Two days after Potsdam, at a session of parliament held in the Kroll Opera House, which was standing in for the damaged Reichstag, Hitler struck his first serious official blow against democratic freedom. The Communists had been banned soon after the elections of 5 March, and could do nothing to oppose it. The opera house was filled with SS and SA men, the swastika flag — at that time only the Party flag, not yet the National flag — dominated the auditorium. The atmosphere was that of a Nazi mass meeting, not a parliamentary session. The subject under debate was the Enabling Act, which, if passed, would give Hitler complete power in the question of making laws. He was still within the law — just. Rule by decree was permissible under Article 48 of the Weimar Constitution in times of national emergency and for a limited number of years. In fact, the Nazi government even bothered to renew the Enabling Act twice during its lifetime, although effectively, once passed, it had served its purpose and Hitler treated its true legal sense with as little respect as he treated anything which had served its purpose. Only seven laws were passed by the Reichstag during the twelve years of the Third Reich. In 1933 alone under the Enabling Act, Hitler issued 218 decrees. No one objected. Franz Gartner, the Minister of Justice, and not himself a Party member, expressed satisfaction when Göring stated that ‘justice and the will of the Führer are one and the same thing’. The
Juridical
Review
published in an editorial the view that ‘the Führer cannot work against the law, for he is the supreme lawgiver...’ Between 1933 and 1939 the ordinary courts sentenced 225,000 people to a total of 600,000 years’ imprisonment for political offences.
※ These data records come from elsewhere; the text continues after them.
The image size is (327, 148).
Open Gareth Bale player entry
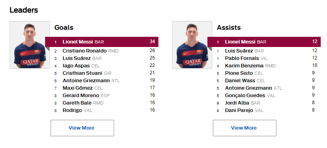coord(77,103)
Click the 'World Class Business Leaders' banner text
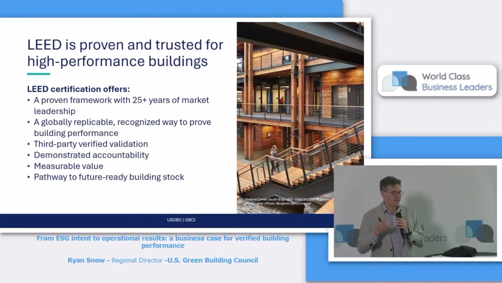The image size is (502, 283). tap(457, 82)
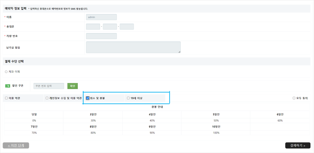Uncheck the 취소 및 환불 checkbox

[87, 98]
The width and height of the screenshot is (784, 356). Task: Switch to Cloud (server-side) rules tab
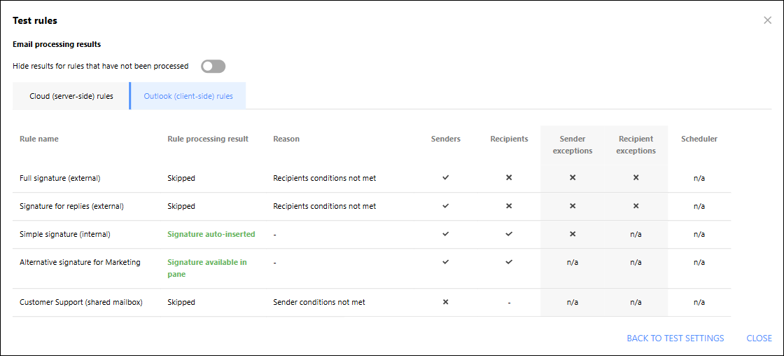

Between 1933 and 1945 three million Germans were held at one time or another in prison or in the concentration camps on political grounds, or for active Resistance.
[14]
Further comment is superfluous.

Of the other parties still with a notional say in the Reichstag, only the Social Democrats raised their voice against the Enabling Act. Loudly supported by his followers, and just as loudly shouted down by the Nazis, the stocky moustachioed figure of Otto Wels, the SPD leader, spoke strongly and eloquently:

No Enabling Act gives you the power to destroy ideas which are invincible and everlasting. You yourselves [the Nazis] have demonstrated your recognition of the principles of Socialism...Social Democracy will not be beaten by persecution, but draw new strength from it. We greet those of our colleagues who have already been persecuted and oppressed. We salute our friends in the Reich. Your steadfastness and loyalty deserve our admiration. Your courage and your unshakeable confidence [National Socialist laughter; Social Democrat cheers] guarantee a brighter future.